Given exercise:
Reproduce the part of the material that begins with the line containing "Open the Source Control sidebar icon" and ends with the line containing "[x=947, y=263]", both included, copying each line exactly.

Material for this exercise:
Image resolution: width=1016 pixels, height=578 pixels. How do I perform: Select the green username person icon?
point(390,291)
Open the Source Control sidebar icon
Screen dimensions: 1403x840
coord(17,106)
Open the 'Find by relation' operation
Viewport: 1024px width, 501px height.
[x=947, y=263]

--

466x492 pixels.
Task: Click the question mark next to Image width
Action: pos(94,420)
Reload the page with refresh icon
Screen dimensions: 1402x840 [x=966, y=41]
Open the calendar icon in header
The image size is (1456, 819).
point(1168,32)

* * *

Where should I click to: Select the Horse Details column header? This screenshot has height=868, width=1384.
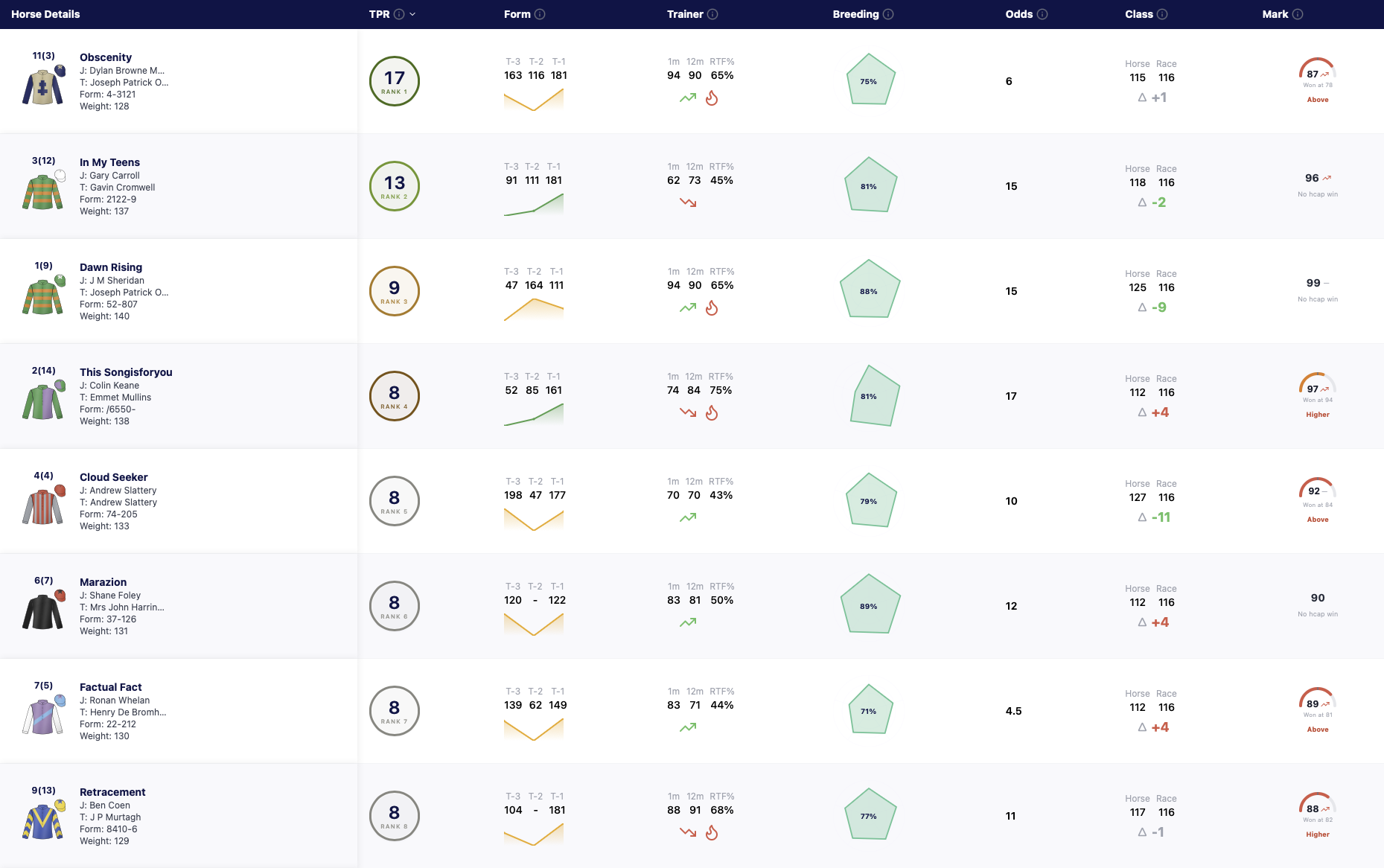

Written response:
Open the Source Control sidebar icon
Screen dimensions: 1403x840
coord(17,106)
Open the 'Find by relation' operation
Viewport: 1024px width, 501px height.
[x=947, y=263]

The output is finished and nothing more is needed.